The joke of it all is that the Democrats say that Health Care won’t be rationed.  And, here they are attempting to ration Health Care based on COST.  They are rationing it per group of people – in this case, the unborn.  Where does it end using reasoning like theirs – euthanasia for those with chronic diseases, mandatory testing on the pre-born so babies with ‘health’ conditions can be aborted, etc.,
The choice is NOT between more babies and NO health care.  That is insane - after all, what is a society that DOESN’T reproduce.

That last response is exactly what the Democratic leadership has in mind—elderly patients, premature babies, babies born with genetic problems…they just want to “take care of”, mafia style as it were, early “problems” before they have to pay more for them.  What doesn’t enter into their utilitarian calculus is that a Down syndrome baby is still a baby—a son or daughter, a brother or sister, to be loved just like anyone else (and in some way even more).  If a sick child is a problem for their twisted calculus, personhood is effectively irrelevant: their is little difference between a sick baby and old chicken that needs to be thrown away.  It’s sad, a little sick—but also true.

The cost-benefit attempt to weaken Stupak and company’s position (and support)is just about the shallowest thing I’ve seen, well, ever.  Because having more abortions paid for will result in less expenses for the government plan, it is thus justified.  So why don’t we euthanize every elderly person, every preme, and every cancer/terminal sickness patient?  That’s one less problem to be “taken care of” for them.  Just recall 60 years ago to a country under a man with the initials of AH.  Sound familiar?  The leadership wouldn’t like the analogy, but it is exactly the same logic or philosophy underneath.  The people that don’t want to learn from history play ignorant, so that their consciences don’t get unbearied while they repeat the same errors.

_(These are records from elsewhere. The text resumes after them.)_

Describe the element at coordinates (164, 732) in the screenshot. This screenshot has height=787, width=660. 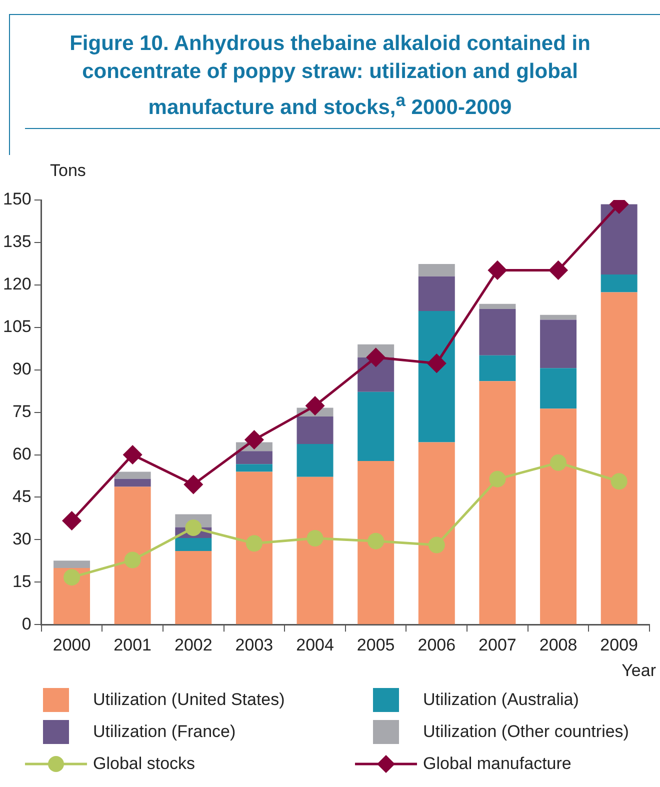
I see `legend-label: Utilization (France)` at that location.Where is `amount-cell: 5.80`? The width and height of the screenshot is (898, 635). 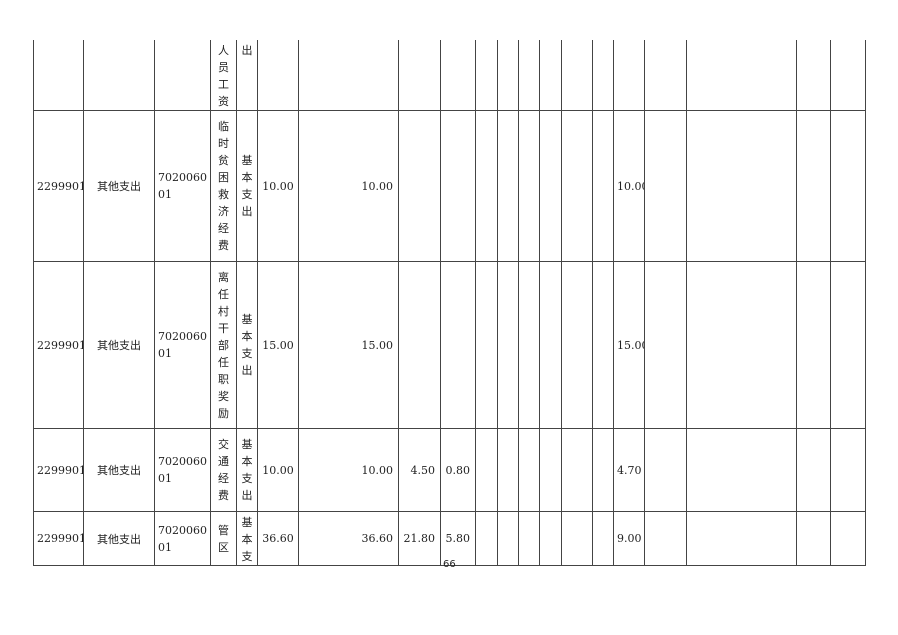 amount-cell: 5.80 is located at coordinates (458, 538).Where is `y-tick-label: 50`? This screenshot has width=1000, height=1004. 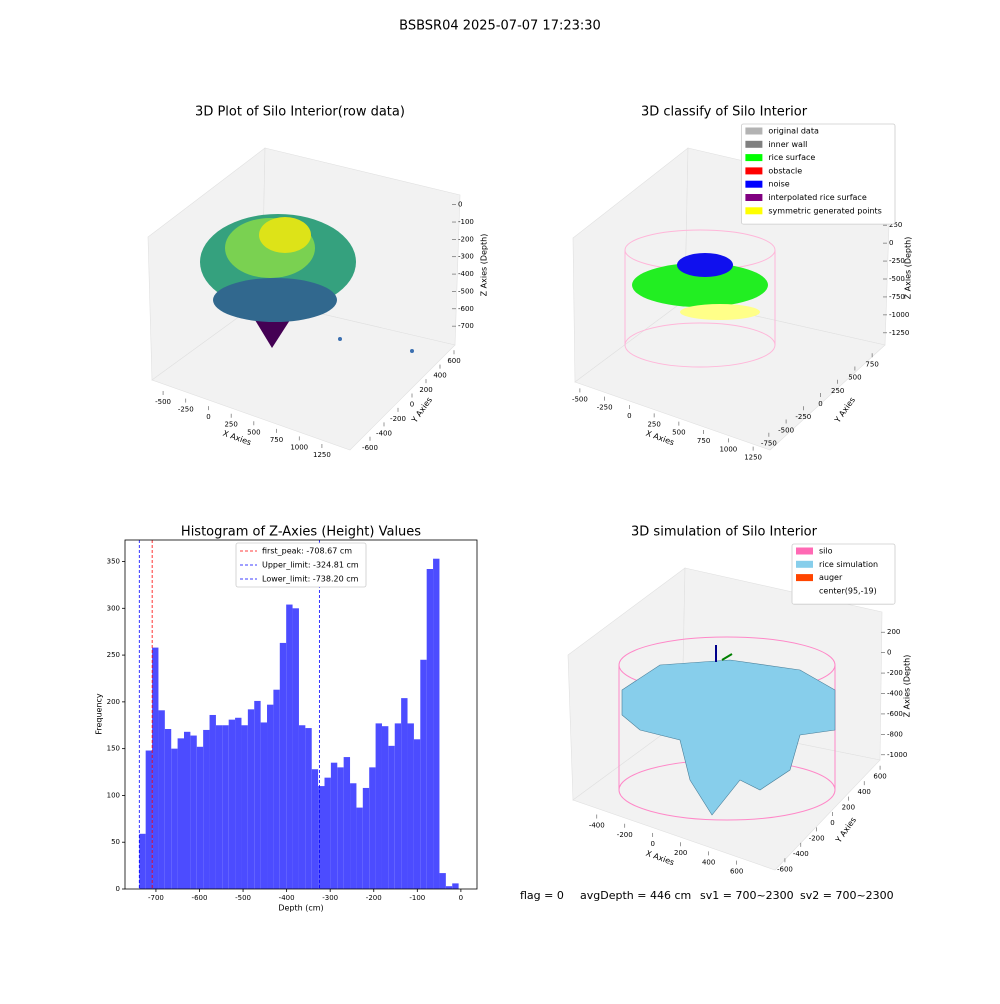
y-tick-label: 50 is located at coordinates (116, 842).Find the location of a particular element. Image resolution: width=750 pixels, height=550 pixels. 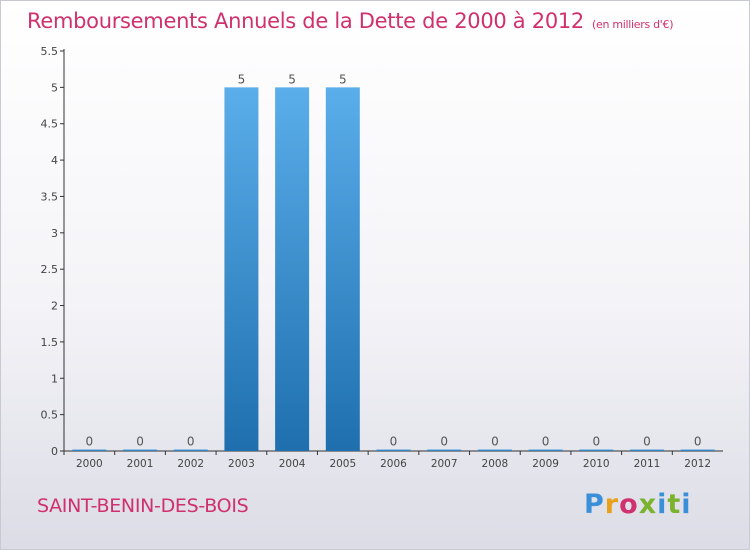

x-tick-label: 2009 is located at coordinates (546, 464).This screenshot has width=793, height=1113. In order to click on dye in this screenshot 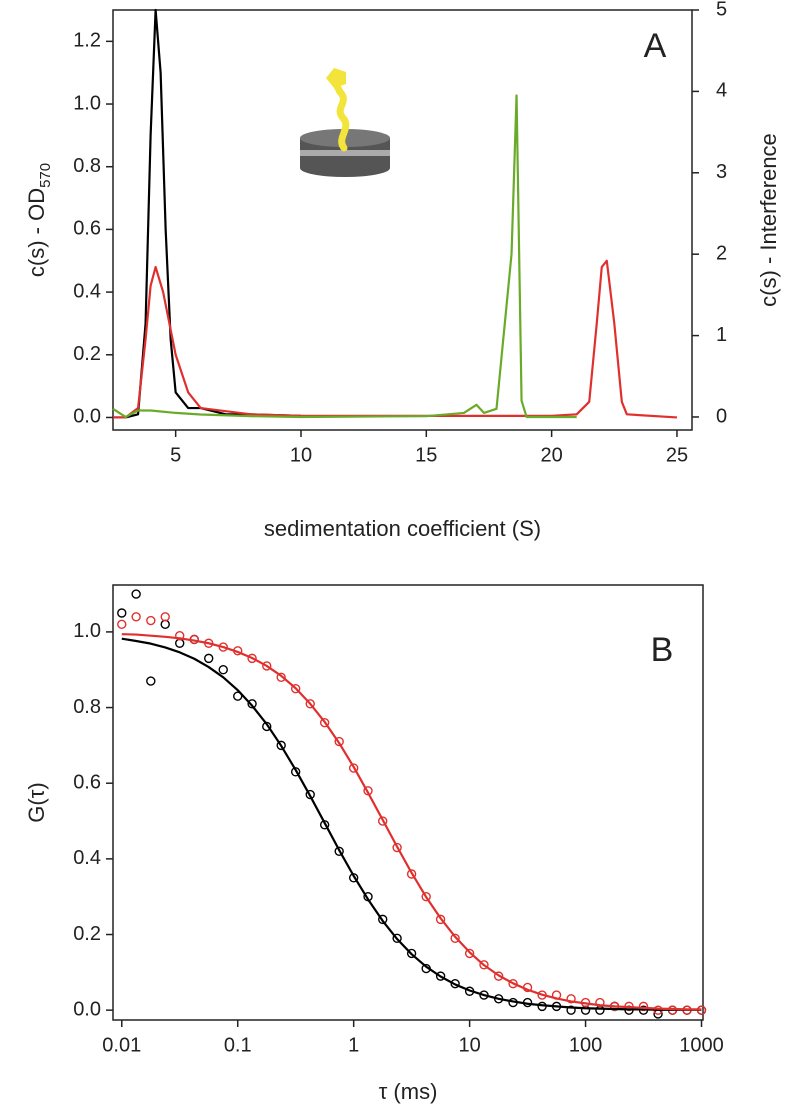, I will do `click(336, 78)`.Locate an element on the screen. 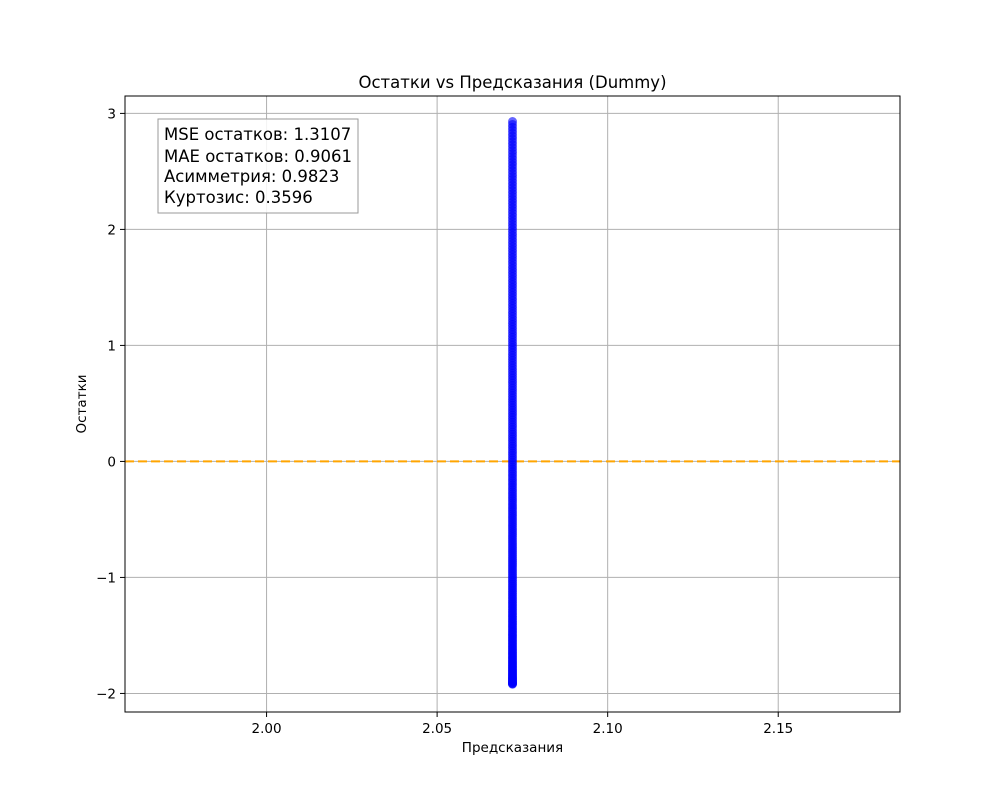 This screenshot has height=800, width=1000. y-tick-label: 0 is located at coordinates (112, 462).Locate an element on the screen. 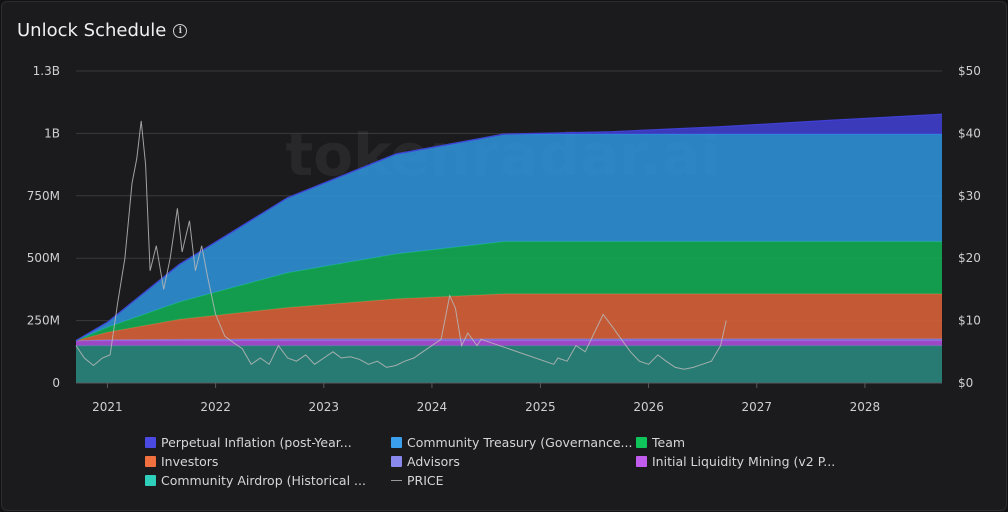 This screenshot has width=1008, height=512. x-tick-label: 2024 is located at coordinates (432, 407).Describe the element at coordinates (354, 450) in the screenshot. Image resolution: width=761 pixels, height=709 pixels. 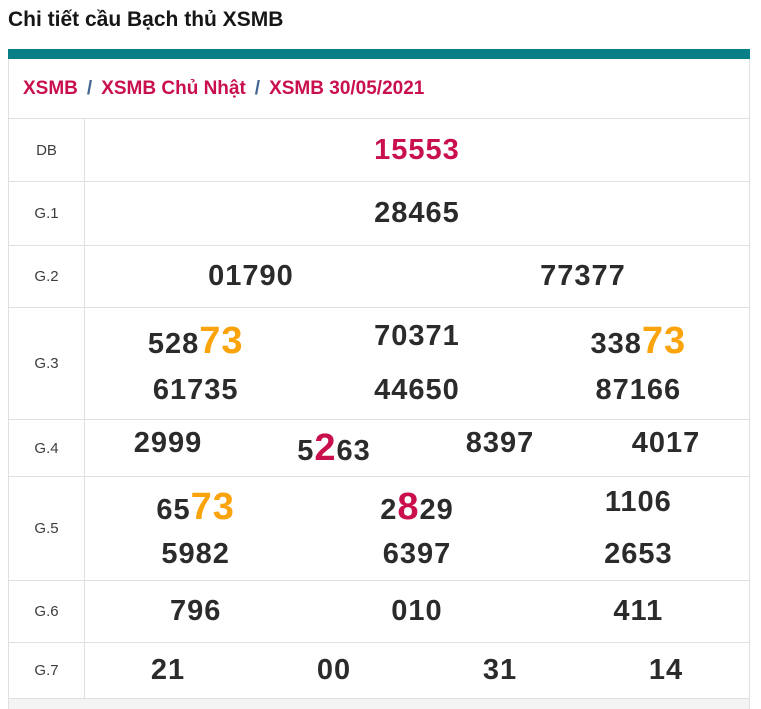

Hello! Are they so blind that they do not see the present consequences of abortion and contraception? Social Security is running out of money because of the millions of tax payers that were murdered after conception. If we kill the children now less people will have to pay more money! If there are more people paying in then each individual has to pay less to meet the need. When will this insanity of lies ever end? People were more green before this contraceptive/abortive mentality took over because they had to be! More people eliminates wastefulness. It encourages reuse, recycle, and reduction of waste. This isn’t liked by big business because people will have less money to waste on buying stuff they really don’t need. Also it will bring an end to this throw away mentality that has taken over. What about all these billion dollar hospitals and drug companies and insurance companies using those profits to set up clinics and funds to help those that can’t afford it? That would be the moral thing to do instead of paying their CEO’s millions of dollars in bonuses. I know of the head of a certain hospital conglomerate that has his own personal body guard. If you run a hospital and need a body guard what are you doing wrong with your life?

The is no mystery as to who said that killing babies will lower future costs. Mrs. Pelosi said it loud and clear on the George Stephanopoulos program. To his surprised question “do you really believe that?”, she firmly replied “Yes”.

But is this very much different from Justice Ginsberg’s “Many of us thought that Roe v. Wade would go further to solving the problem of undesirable populations.